Mark Hahn wrote:
The 2GB dimms emit the same heat as the 1 GB dimms. So if you have a 1000 node cluster, and you use the larger (slightly more expensive) 2GB dimms vs the 1GB dimms, you will emit somewhat less heat. I haven't done the

assuming the same number of chips per dimm.  if your 1G are single-sided,
and 2G are double, you save nothing. it's also interesting that for a given
generation chip, the higher-clocked dimms are significantly hotter
(say, 200 vs 300 mA max draw for 1G pc2/667 vs /800).

I haven't seen too many single sided DIMMs these days for registered ECC ram in x4/x8 flavors. Maybe my horizons are not broad enough :) You are correct though, I had been assuming the same number of chips. Though as I understand things ...


also, I notice that x16 chips dissipate a lot more than x4 or x8, even
though the chips have the same number of onchip banks. I guess this says that the main power issue is driving wide parallel buses at speed...

... the drivers are the power expensive elements.

That and few parts means lower absolute number of failures, but that is another issue.

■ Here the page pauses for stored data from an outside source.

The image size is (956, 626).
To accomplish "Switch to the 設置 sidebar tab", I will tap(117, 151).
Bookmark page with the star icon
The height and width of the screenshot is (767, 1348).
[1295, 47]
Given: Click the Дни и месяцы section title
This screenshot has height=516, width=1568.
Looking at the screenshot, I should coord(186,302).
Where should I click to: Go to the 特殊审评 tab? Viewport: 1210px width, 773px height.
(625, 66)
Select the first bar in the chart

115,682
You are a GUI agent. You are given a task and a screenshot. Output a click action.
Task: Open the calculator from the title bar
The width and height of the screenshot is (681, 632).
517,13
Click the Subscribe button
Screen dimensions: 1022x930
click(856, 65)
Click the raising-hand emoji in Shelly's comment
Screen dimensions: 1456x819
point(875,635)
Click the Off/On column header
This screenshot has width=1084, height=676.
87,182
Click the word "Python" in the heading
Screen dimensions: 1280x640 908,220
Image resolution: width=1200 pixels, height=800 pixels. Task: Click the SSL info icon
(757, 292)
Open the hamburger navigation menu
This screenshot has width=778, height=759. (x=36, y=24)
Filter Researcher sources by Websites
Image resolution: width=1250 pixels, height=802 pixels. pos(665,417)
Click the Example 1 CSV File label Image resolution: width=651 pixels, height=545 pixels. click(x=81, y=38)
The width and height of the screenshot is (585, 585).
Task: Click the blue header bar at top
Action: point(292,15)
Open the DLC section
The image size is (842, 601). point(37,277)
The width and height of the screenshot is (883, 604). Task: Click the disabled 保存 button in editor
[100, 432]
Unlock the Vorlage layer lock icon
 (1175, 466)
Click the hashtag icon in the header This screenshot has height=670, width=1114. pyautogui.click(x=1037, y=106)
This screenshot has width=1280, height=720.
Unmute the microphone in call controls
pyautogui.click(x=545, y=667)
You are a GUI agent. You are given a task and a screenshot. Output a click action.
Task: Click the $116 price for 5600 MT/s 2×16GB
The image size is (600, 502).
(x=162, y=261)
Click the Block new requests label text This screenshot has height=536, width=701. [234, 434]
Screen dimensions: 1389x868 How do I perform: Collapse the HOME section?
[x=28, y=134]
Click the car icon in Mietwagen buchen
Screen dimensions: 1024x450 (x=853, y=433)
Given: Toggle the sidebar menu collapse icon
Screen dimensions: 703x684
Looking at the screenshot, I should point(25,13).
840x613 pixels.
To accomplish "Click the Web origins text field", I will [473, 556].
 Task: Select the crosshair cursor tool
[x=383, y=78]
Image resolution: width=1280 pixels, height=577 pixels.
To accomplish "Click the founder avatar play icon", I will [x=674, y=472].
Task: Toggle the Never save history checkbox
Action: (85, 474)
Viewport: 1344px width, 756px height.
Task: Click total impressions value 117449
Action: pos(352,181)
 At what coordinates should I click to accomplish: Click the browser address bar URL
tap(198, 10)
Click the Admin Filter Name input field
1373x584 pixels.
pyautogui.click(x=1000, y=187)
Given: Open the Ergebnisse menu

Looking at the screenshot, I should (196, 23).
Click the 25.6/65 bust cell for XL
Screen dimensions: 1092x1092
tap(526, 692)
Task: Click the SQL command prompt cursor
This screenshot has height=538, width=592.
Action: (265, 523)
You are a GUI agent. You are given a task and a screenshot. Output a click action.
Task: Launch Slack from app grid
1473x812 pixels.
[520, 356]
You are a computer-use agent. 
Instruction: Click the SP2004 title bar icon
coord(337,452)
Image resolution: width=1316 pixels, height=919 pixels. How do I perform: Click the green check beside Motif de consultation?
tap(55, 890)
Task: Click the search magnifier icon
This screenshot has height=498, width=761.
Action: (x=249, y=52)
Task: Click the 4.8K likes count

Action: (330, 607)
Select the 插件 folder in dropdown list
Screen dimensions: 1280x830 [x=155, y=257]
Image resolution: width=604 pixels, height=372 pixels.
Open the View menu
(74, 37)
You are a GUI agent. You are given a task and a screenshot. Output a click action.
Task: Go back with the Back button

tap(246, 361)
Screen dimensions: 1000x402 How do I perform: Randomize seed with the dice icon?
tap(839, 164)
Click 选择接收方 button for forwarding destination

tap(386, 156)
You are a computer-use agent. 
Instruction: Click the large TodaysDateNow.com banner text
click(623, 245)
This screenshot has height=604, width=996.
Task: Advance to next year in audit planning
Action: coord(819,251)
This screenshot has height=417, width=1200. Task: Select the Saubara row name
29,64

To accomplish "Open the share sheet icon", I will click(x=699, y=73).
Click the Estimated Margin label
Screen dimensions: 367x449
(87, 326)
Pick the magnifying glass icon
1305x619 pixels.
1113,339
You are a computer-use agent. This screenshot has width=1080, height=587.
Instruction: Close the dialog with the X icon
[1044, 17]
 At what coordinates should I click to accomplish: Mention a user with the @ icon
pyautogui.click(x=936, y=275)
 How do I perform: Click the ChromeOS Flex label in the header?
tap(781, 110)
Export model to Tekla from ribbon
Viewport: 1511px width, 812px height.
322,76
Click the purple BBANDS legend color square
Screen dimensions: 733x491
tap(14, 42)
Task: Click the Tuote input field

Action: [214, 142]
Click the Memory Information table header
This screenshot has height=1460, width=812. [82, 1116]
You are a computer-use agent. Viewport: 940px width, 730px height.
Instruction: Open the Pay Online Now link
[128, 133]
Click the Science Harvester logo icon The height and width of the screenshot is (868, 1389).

a very interesting one. I wonder how many people have scrubbing turned on in their cluster, and how many use mcelog to monitor the ECC rate.

We do on clusters we ship/build. I specifically run a tests to flesh out the memory errors. Sadly, memtest86 only gets the "obvious" errors, you will catch errors with that in most cases fairly quickly. I run several heavy duty (electronic structure) codes that pound on memory and CPU. Using that, we have found many mce errors that memtest86 misses. Most of the mce errors are single bit ecc errors, more often due to timing and access patterns than simple sequential walk through memory (memtest86). Nothing stresses memory like real applications.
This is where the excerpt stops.